At the annual meeting of the IEEE Engineering in Medicine and Biology Society, Hood presented his vision for “P4 medicine,” which is predictive, preventive, personalized, and participatory. In a keynote speech, he described the 100K Wellness Project he launched this year as president of the Institute for Systems Biology. The ambitious study aims to enroll 100,000 participants and track their biometrics over 20 years (funding permitting). Hood wants to quantify wellness, and also to provide “actionable information” to the participants.
In March, the project enrolled 108 healthy people to take part in the pilot study. At the end of 2014 the project will scale up to 1000 participants, with the big steps to 10,000 and then 100,000 people expected in the next few years.

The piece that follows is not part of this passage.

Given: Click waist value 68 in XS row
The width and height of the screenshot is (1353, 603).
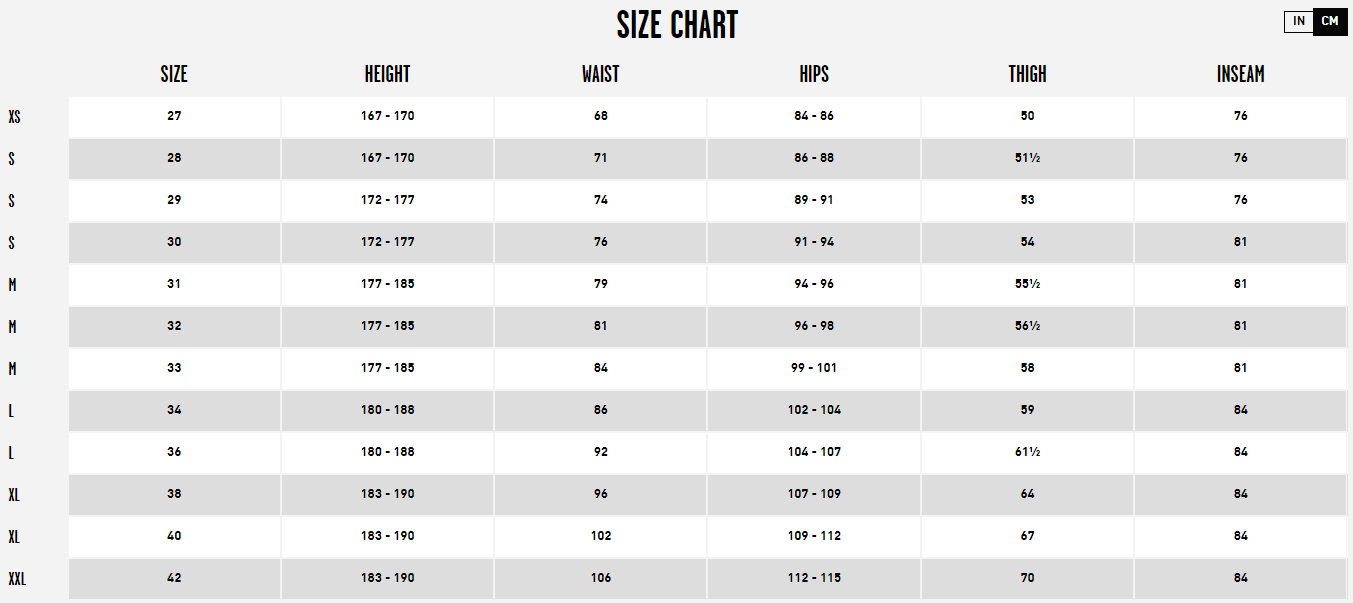Looking at the screenshot, I should [600, 116].
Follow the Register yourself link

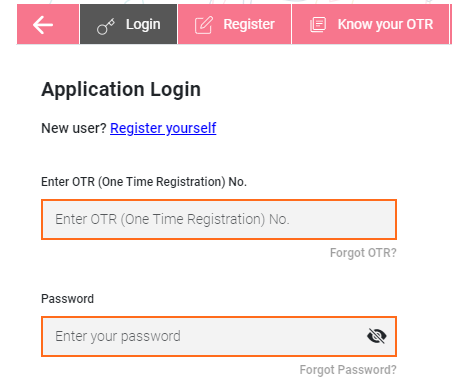[163, 128]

Each participant gets their whole genome sequenced at enrollment, and then every three months provides samples of blood, saliva, urine, and stool for analysis. Users also submit data from self-trackers like the Fitbit activity tracker and Omron blood pressure monitor. All that information is integrated to create a dynamic picture of the person’s biological state. As the years go by, “patients will either stay well or transition into disease,” Hood says. The collected data will not only define the biological parameters of wellness — when a participant is diagnosed with a disease, researchers can go back through that patient’s data to identify early warning signs.

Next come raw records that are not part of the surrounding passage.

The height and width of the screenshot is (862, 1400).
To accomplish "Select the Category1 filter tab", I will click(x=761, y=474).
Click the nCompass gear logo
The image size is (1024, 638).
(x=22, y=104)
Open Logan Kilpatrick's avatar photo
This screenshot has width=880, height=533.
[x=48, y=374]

In a conversation with Spectrum, Hood described the study’s first results. All 108 people were found to have some actionable possibility, and received counseling from the project’s health coaches. For example, 85 people had low levels of vitamin D. The researchers then checked those people’s genomes, and identified some people with a genetic variation that makes it difficult for their bodies to absorb vitamin D. The health coaches could therefore tell each of those 85 people how much vitamin D they needed to take to bring up their levels.
One of the participants received even more critical information. Blood testing revealed that his iron levels were very high, and the health coaches advised him to go to a doctor. It turns out he had a dangerous genetic condition called hemochromatosis that damages the organs and eventually leads to heart attack, but that can be managed by bringing down iron levels. “So instead of having an individual who is sick for the last 20 years of his life, we have a healthy individual,” Hood says. That substitution is not just a good health outcome, it’s also a significant cost saving for the health care system.
Hood thinks his study of wellness is of such national importance that he’s considering pitching it to Congress as “a second Human Genome Project.” He would argue that the study would bring about great innovations and cost savings in health care, and would let the United States lead a revolution in medicine. “I think the arguments are actually better for this than they were for the genome project,” Hood says.